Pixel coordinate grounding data

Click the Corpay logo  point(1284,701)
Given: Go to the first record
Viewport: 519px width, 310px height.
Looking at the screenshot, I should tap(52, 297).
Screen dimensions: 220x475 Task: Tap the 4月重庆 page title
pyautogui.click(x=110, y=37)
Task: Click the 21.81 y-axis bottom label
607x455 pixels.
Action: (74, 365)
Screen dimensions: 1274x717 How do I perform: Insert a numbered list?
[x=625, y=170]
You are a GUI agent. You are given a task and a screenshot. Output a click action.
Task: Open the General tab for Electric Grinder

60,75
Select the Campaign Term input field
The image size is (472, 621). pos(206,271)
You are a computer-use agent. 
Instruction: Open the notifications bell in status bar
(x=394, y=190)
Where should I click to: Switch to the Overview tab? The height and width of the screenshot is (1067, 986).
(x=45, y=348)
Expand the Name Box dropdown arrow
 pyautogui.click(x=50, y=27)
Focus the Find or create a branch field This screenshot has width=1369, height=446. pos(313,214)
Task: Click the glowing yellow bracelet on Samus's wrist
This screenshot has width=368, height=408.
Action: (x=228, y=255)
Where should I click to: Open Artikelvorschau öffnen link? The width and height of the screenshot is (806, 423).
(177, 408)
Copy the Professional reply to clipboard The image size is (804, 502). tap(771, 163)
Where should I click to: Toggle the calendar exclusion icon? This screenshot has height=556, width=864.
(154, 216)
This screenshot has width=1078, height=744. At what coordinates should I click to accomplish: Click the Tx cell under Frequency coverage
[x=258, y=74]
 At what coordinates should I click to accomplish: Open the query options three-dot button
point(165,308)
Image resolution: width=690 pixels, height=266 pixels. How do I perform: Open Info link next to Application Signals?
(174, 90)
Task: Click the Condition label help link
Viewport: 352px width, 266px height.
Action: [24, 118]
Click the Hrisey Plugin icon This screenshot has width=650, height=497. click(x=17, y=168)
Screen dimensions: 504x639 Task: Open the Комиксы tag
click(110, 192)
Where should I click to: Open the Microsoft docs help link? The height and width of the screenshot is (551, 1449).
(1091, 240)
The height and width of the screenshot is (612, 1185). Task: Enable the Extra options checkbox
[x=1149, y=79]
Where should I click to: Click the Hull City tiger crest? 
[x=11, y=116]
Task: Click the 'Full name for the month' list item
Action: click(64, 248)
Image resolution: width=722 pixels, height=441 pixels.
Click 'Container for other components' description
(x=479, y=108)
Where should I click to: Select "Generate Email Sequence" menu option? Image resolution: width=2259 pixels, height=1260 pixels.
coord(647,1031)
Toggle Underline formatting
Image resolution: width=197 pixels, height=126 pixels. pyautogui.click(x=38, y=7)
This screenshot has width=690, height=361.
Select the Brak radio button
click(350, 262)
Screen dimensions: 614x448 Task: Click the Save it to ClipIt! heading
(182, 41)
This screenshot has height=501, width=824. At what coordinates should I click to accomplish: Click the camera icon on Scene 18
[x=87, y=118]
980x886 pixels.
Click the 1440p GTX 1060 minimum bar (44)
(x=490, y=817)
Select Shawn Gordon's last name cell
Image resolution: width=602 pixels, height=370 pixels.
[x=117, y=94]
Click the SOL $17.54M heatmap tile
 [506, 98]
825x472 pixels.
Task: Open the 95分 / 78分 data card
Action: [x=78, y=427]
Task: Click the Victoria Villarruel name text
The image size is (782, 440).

→ **TO DO**:
The records above are to be repeated exactly, in their entirety.

→ **RESPONSE**:
Click the Corpay logo  point(1284,701)
Given: Go to the first record
Viewport: 519px width, 310px height.
Looking at the screenshot, I should tap(52, 297).
Screen dimensions: 220x475 Task: Tap the 4月重庆 page title
pyautogui.click(x=110, y=37)
Task: Click the 21.81 y-axis bottom label
607x455 pixels.
Action: (74, 365)
Screen dimensions: 1274x717 How do I perform: Insert a numbered list?
[x=625, y=170]
You are a GUI agent. You are given a task and a screenshot. Output a click action.
Task: Open the General tab for Electric Grinder

60,75
Select the Campaign Term input field
The image size is (472, 621). pos(206,271)
You are a computer-use agent. 
Instruction: Open the notifications bell in status bar
(x=394, y=190)
Where should I click to: Switch to the Overview tab? The height and width of the screenshot is (1067, 986).
(x=45, y=348)
Expand the Name Box dropdown arrow
 pyautogui.click(x=50, y=27)
Focus the Find or create a branch field This screenshot has width=1369, height=446. pos(313,214)
Task: Click the glowing yellow bracelet on Samus's wrist
This screenshot has width=368, height=408.
Action: (x=228, y=255)
Where should I click to: Open Artikelvorschau öffnen link? The width and height of the screenshot is (806, 423).
(177, 408)
Copy the Professional reply to clipboard The image size is (804, 502). tap(771, 163)
Where should I click to: Toggle the calendar exclusion icon? This screenshot has height=556, width=864.
(154, 216)
This screenshot has width=1078, height=744. At what coordinates should I click to accomplish: Click the Tx cell under Frequency coverage
[x=258, y=74]
 At what coordinates should I click to accomplish: Open the query options three-dot button
point(165,308)
Image resolution: width=690 pixels, height=266 pixels. How do I perform: Open Info link next to Application Signals?
(174, 90)
Task: Click the Condition label help link
Viewport: 352px width, 266px height.
Action: [24, 118]
Click the Hrisey Plugin icon This screenshot has width=650, height=497. click(x=17, y=168)
Screen dimensions: 504x639 Task: Open the Комиксы tag
click(110, 192)
Where should I click to: Open the Microsoft docs help link? The height and width of the screenshot is (551, 1449).
(1091, 240)
The height and width of the screenshot is (612, 1185). Task: Enable the Extra options checkbox
[x=1149, y=79]
Where should I click to: Click the Hull City tiger crest? 
[x=11, y=116]
Task: Click the 'Full name for the month' list item
Action: click(64, 248)
Image resolution: width=722 pixels, height=441 pixels.
Click 'Container for other components' description
(x=479, y=108)
Where should I click to: Select "Generate Email Sequence" menu option? Image resolution: width=2259 pixels, height=1260 pixels.
coord(647,1031)
Toggle Underline formatting
Image resolution: width=197 pixels, height=126 pixels. pyautogui.click(x=38, y=7)
This screenshot has width=690, height=361.
Select the Brak radio button
click(350, 262)
Screen dimensions: 614x448 Task: Click the Save it to ClipIt! heading
(182, 41)
This screenshot has height=501, width=824. At what coordinates should I click to accomplish: Click the camera icon on Scene 18
[x=87, y=118]
980x886 pixels.
Click the 1440p GTX 1060 minimum bar (44)
(x=490, y=817)
Select Shawn Gordon's last name cell
Image resolution: width=602 pixels, height=370 pixels.
[x=117, y=94]
Click the SOL $17.54M heatmap tile
 [506, 98]
825x472 pixels.
Task: Open the 95分 / 78分 data card
Action: [x=78, y=427]
Task: Click the Victoria Villarruel name text
The image size is (782, 440).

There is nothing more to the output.